> [TASK DETAILS]: If a line in the listing carries the word "screenshot", return a copy of that line.

> [RECORDS PROVIDED]:
>>>>>

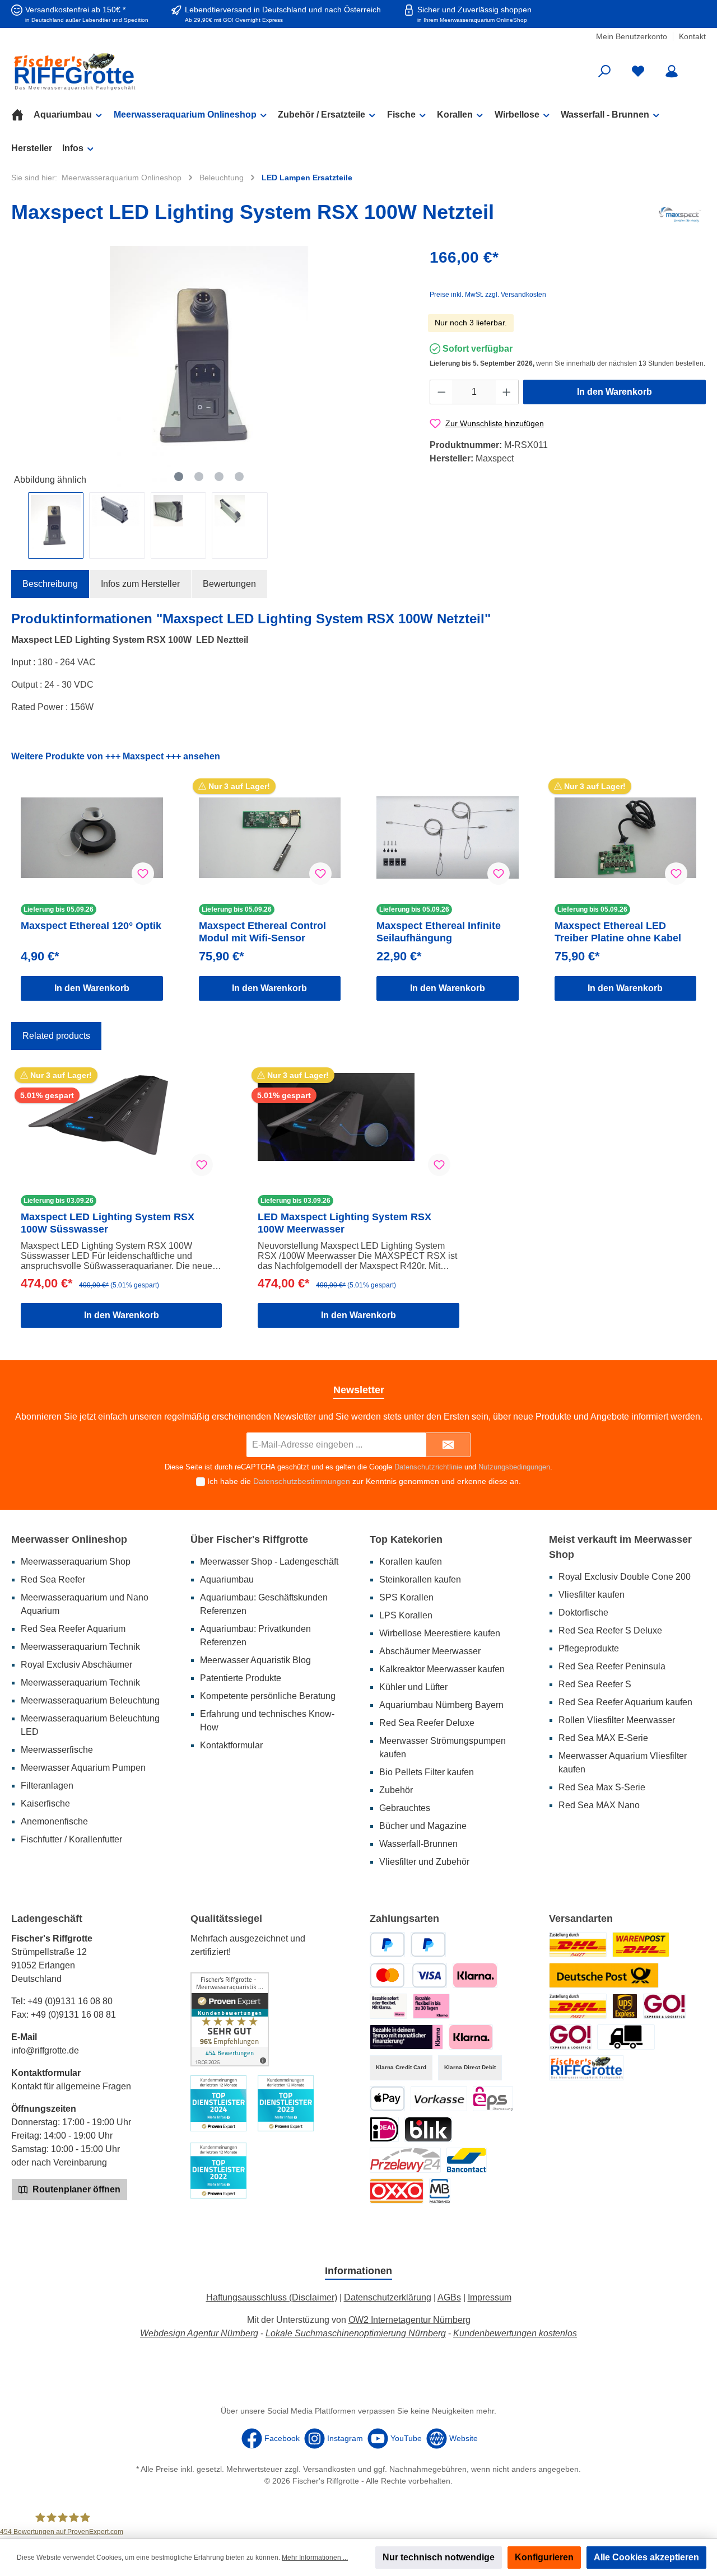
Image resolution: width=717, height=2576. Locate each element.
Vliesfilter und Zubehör (424, 1861)
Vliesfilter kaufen (591, 1594)
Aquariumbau (227, 1579)
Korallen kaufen (410, 1561)
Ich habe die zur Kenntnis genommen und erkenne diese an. (364, 1481)
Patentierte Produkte (240, 1678)
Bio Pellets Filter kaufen (426, 1772)
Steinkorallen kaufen (420, 1579)
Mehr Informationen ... (315, 2557)
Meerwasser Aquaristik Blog (255, 1660)
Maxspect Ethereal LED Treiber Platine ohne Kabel (618, 932)
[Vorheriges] (19, 366)
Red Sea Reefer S (594, 1684)
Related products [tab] (56, 1035)
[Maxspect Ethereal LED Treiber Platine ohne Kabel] (626, 838)
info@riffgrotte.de (45, 2050)
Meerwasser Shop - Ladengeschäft (269, 1561)
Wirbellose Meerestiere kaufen (439, 1633)
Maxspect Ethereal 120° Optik (91, 925)
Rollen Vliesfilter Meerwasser (616, 1720)
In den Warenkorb (614, 391)
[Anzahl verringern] (441, 392)
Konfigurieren (544, 2557)
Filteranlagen (47, 1785)
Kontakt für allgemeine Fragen (71, 2086)
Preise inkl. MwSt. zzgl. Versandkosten (488, 294)
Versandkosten (329, 2469)
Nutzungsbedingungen (514, 1467)
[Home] (22, 115)
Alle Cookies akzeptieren (646, 2557)
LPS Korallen (405, 1615)
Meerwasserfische (57, 1749)
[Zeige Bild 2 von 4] (198, 476)
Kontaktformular (231, 1745)
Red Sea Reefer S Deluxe (610, 1630)
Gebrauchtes (404, 1808)
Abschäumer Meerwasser (430, 1651)
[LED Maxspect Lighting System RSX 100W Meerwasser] (358, 1129)
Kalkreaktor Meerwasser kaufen (442, 1669)
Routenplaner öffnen (75, 2189)
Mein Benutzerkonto (631, 36)
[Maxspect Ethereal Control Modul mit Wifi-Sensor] (270, 838)
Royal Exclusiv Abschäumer (76, 1664)
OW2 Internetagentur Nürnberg (409, 2320)
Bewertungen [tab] (229, 584)
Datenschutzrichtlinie (428, 1467)
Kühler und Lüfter (413, 1687)
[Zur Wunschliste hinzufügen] (143, 873)
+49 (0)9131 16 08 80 (70, 2001)
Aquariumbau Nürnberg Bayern (441, 1705)
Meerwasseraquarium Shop (76, 1561)
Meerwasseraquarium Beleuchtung (90, 1700)
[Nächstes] (398, 366)
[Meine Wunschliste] (638, 71)
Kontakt (692, 36)
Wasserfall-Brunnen (418, 1844)
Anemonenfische (54, 1821)
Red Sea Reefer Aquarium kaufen (625, 1702)
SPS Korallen (406, 1597)
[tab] (50, 584)
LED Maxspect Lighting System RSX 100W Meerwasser (344, 1223)
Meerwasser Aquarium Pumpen (83, 1767)
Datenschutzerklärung (387, 2297)
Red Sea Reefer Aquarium (73, 1629)
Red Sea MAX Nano (599, 1805)
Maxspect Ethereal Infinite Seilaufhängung (438, 932)
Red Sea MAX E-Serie (603, 1738)
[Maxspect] (679, 214)
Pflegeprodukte (588, 1648)
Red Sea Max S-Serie (601, 1787)
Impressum (489, 2297)
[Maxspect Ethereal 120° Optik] (92, 838)
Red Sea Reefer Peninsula (611, 1666)
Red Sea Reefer (53, 1579)
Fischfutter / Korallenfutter (71, 1839)
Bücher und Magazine (423, 1826)
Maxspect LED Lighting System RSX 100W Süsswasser (107, 1223)
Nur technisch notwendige (439, 2557)
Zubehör (396, 1790)
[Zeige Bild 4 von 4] (239, 476)
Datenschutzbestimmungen (301, 1481)
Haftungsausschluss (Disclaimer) (271, 2297)
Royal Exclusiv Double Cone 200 (624, 1576)
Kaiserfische (45, 1803)
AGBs (449, 2297)
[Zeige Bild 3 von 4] (219, 476)
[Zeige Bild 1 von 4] (178, 476)
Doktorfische (583, 1612)
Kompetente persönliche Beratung (268, 1696)
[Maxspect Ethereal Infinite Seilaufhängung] (447, 838)
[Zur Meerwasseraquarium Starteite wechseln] (123, 71)
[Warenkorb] (698, 67)
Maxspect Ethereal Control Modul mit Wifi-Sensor (262, 932)
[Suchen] (604, 71)
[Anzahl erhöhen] (507, 392)
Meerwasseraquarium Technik (80, 1646)
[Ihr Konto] (672, 71)
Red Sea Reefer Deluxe (426, 1723)
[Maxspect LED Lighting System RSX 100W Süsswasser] (121, 1129)
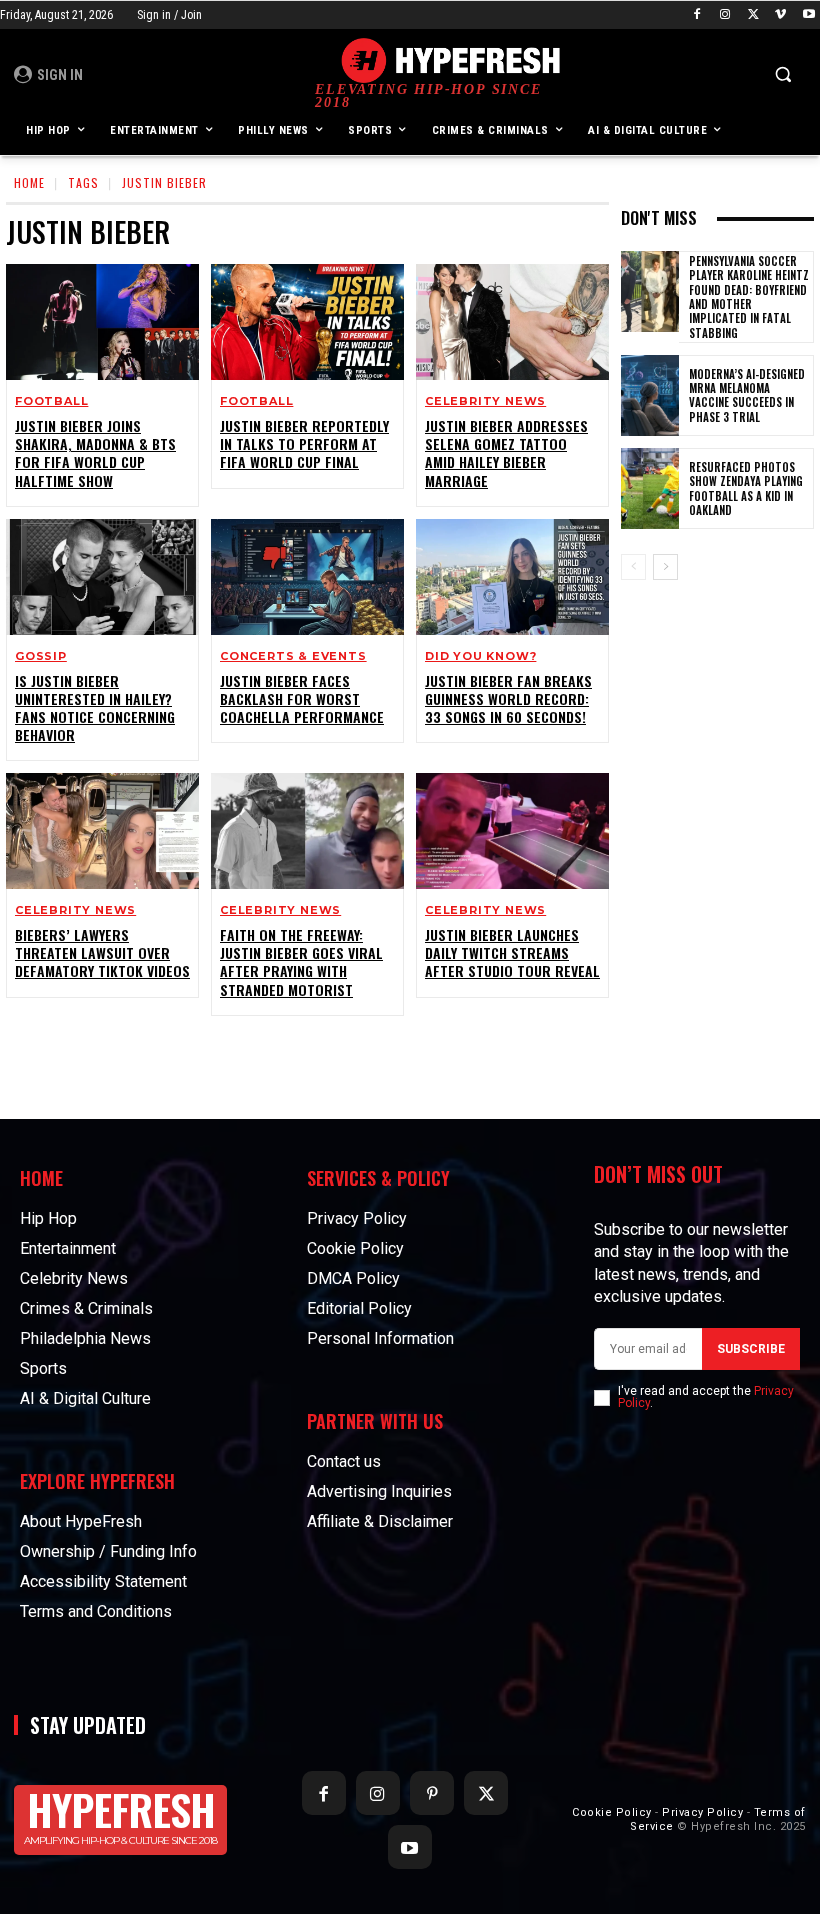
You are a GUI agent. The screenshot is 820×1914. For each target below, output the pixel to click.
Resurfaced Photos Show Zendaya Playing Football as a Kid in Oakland (746, 488)
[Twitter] (753, 15)
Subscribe (751, 1349)
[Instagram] (725, 15)
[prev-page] (633, 567)
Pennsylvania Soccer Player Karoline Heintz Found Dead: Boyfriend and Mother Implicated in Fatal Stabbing (749, 296)
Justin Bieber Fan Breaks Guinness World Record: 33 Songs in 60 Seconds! (508, 698)
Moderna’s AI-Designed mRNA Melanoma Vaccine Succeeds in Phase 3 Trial (747, 395)
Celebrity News (485, 401)
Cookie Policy (612, 1812)
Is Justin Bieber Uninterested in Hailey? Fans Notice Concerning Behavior (95, 708)
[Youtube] (808, 15)
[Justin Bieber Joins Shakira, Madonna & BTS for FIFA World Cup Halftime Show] (102, 322)
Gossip (41, 656)
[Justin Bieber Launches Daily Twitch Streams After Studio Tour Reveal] (512, 831)
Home (29, 182)
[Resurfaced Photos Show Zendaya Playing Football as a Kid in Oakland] (650, 488)
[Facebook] (697, 15)
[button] (782, 74)
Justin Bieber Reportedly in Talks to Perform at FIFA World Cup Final (304, 443)
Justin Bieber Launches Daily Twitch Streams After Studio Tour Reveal (512, 952)
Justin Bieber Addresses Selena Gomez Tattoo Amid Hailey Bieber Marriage (506, 453)
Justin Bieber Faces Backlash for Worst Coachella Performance (302, 698)
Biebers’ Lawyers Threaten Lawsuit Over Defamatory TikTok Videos (102, 952)
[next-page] (665, 567)
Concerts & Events (293, 656)
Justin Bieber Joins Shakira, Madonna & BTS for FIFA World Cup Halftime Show (95, 453)
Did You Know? (480, 656)
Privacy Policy (702, 1812)
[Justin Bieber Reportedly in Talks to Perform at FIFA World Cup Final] (307, 322)
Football (51, 401)
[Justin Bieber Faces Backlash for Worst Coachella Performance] (307, 577)
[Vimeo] (780, 15)
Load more (301, 1062)
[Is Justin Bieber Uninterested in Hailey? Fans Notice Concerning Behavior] (102, 577)
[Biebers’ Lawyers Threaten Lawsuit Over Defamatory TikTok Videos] (102, 831)
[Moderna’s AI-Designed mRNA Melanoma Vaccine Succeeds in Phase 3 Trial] (650, 395)
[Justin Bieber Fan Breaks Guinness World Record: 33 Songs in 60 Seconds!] (512, 577)
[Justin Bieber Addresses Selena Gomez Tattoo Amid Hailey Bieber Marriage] (512, 322)
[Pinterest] (432, 1793)
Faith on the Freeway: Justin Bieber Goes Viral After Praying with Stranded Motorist (301, 962)
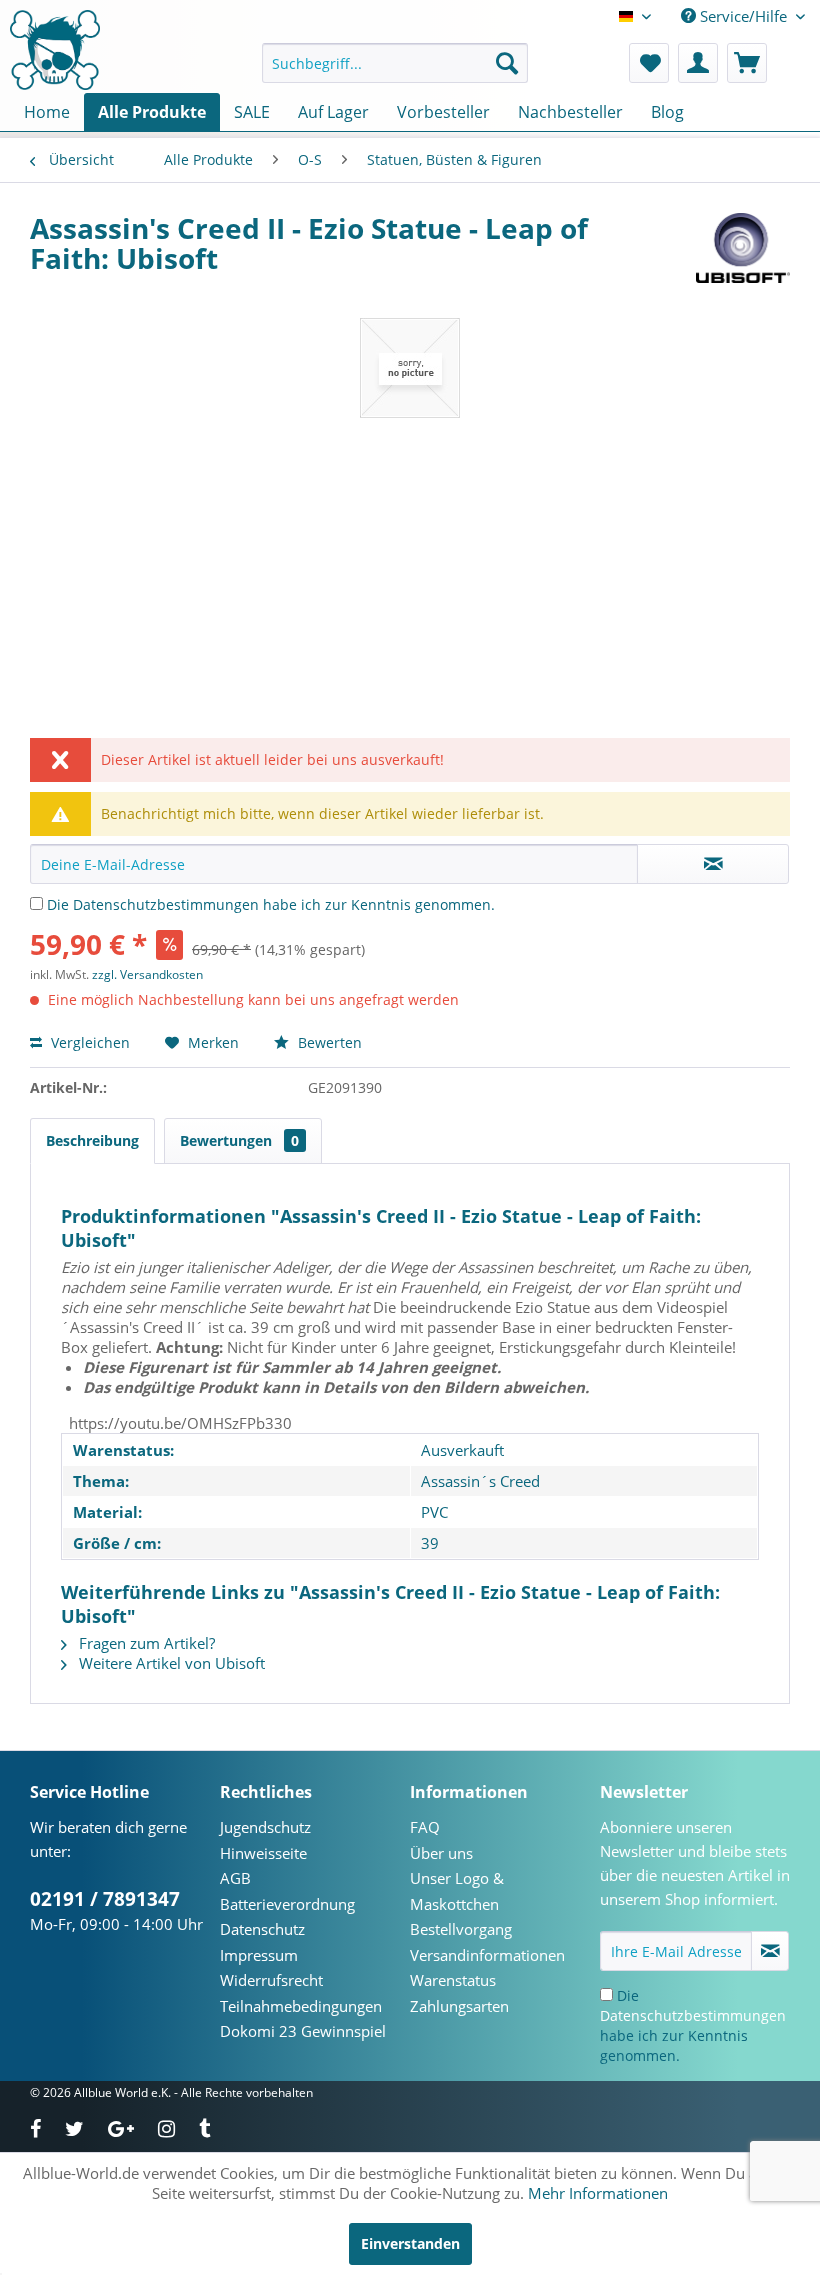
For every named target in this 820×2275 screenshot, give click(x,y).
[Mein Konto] (698, 63)
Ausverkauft (462, 1450)
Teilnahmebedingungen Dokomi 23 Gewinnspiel (303, 2019)
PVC (434, 1512)
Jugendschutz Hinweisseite (265, 1840)
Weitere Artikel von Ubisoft (170, 1663)
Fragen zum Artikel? (145, 1643)
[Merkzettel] (649, 63)
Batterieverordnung (287, 1904)
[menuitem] (395, 63)
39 (430, 1543)
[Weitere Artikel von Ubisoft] (743, 248)
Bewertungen (239, 1140)
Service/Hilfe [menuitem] (743, 16)
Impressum (259, 1955)
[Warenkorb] (747, 63)
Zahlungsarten (459, 2006)
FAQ (425, 1827)
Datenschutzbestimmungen (166, 904)
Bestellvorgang (461, 1929)
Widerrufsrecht (271, 1980)
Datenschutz (262, 1929)
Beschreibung (92, 1140)
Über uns (441, 1853)
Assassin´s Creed (480, 1481)
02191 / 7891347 (105, 1899)
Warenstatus (453, 1980)
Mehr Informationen (598, 2193)
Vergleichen (88, 1042)
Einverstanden (410, 2243)
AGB (235, 1878)
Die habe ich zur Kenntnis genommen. (271, 904)
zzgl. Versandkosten (147, 974)
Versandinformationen (487, 1955)
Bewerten (328, 1042)
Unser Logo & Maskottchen (457, 1891)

<<<<<

> [YOUR SOLUTION]:
You are a GUI agent. The screenshot is 820×1914. For each target below, output the pixel to click.
For every named target in this 820×2275 screenshot, give click(x,y).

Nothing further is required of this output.